Restate each entry below word for word, without skipping any.

━━━ MATERIAL FOR THE TASK

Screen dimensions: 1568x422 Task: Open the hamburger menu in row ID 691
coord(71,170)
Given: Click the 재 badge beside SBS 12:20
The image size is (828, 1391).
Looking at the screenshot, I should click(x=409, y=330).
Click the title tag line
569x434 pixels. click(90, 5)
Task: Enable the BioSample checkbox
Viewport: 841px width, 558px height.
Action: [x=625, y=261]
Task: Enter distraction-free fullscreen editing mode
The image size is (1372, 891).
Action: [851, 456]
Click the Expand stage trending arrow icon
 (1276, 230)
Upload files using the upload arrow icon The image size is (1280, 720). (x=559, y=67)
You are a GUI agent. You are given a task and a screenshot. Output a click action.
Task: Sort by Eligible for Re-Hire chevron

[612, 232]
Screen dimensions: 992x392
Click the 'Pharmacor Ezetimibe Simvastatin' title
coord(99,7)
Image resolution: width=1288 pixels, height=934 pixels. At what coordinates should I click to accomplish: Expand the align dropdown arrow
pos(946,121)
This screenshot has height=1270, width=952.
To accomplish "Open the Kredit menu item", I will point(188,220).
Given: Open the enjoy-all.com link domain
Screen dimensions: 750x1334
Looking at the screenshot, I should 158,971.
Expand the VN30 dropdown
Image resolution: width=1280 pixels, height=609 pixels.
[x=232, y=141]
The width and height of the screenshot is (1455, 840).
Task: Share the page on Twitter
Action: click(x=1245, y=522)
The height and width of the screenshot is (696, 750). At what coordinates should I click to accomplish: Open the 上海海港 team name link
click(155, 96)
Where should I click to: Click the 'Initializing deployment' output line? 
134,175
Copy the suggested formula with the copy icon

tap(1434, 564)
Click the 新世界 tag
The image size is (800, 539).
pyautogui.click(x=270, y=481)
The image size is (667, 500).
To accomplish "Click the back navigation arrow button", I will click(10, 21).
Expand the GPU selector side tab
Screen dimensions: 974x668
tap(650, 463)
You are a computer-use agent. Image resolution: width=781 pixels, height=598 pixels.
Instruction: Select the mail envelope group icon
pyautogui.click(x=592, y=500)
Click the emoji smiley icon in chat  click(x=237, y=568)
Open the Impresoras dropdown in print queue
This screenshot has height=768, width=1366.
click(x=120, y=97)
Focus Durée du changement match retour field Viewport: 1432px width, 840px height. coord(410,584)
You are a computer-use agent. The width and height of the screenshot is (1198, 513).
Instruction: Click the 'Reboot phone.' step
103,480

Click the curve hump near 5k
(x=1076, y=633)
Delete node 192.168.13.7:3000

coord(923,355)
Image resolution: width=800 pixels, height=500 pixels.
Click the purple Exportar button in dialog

━━━━━━

* [RESPONSE TO THIS TASK]:
Screen dimensions: 1568x422 Task: Open the hamburger menu in row ID 691
coord(71,170)
Given: Click the 재 badge beside SBS 12:20
The image size is (828, 1391).
Looking at the screenshot, I should click(x=409, y=330).
Click the title tag line
569x434 pixels. click(90, 5)
Task: Enable the BioSample checkbox
Viewport: 841px width, 558px height.
Action: [x=625, y=261]
Task: Enter distraction-free fullscreen editing mode
The image size is (1372, 891).
Action: [851, 456]
Click the Expand stage trending arrow icon
 (1276, 230)
Upload files using the upload arrow icon The image size is (1280, 720). (x=559, y=67)
You are a GUI agent. You are given a task and a screenshot. Output a click action.
Task: Sort by Eligible for Re-Hire chevron

[612, 232]
Screen dimensions: 992x392
Click the 'Pharmacor Ezetimibe Simvastatin' title
coord(99,7)
Image resolution: width=1288 pixels, height=934 pixels. At what coordinates should I click to accomplish: Expand the align dropdown arrow
pos(946,121)
This screenshot has height=1270, width=952.
To accomplish "Open the Kredit menu item", I will point(188,220).
Given: Open the enjoy-all.com link domain
Screen dimensions: 750x1334
Looking at the screenshot, I should 158,971.
Expand the VN30 dropdown
Image resolution: width=1280 pixels, height=609 pixels.
[x=232, y=141]
The width and height of the screenshot is (1455, 840).
Task: Share the page on Twitter
Action: click(x=1245, y=522)
The height and width of the screenshot is (696, 750). At what coordinates should I click to accomplish: Open the 上海海港 team name link
click(155, 96)
Where should I click to: Click the 'Initializing deployment' output line? 
134,175
Copy the suggested formula with the copy icon

tap(1434, 564)
Click the 新世界 tag
The image size is (800, 539).
pyautogui.click(x=270, y=481)
The image size is (667, 500).
To accomplish "Click the back navigation arrow button", I will click(10, 21).
Expand the GPU selector side tab
Screen dimensions: 974x668
tap(650, 463)
You are a computer-use agent. Image resolution: width=781 pixels, height=598 pixels.
Instruction: Select the mail envelope group icon
pyautogui.click(x=592, y=500)
Click the emoji smiley icon in chat  click(x=237, y=568)
Open the Impresoras dropdown in print queue
This screenshot has height=768, width=1366.
click(x=120, y=97)
Focus Durée du changement match retour field Viewport: 1432px width, 840px height. coord(410,584)
You are a computer-use agent. The width and height of the screenshot is (1198, 513).
Instruction: Click the 'Reboot phone.' step
103,480

Click the curve hump near 5k
(x=1076, y=633)
Delete node 192.168.13.7:3000

coord(923,355)
Image resolution: width=800 pixels, height=500 pixels.
Click the purple Exportar button in dialog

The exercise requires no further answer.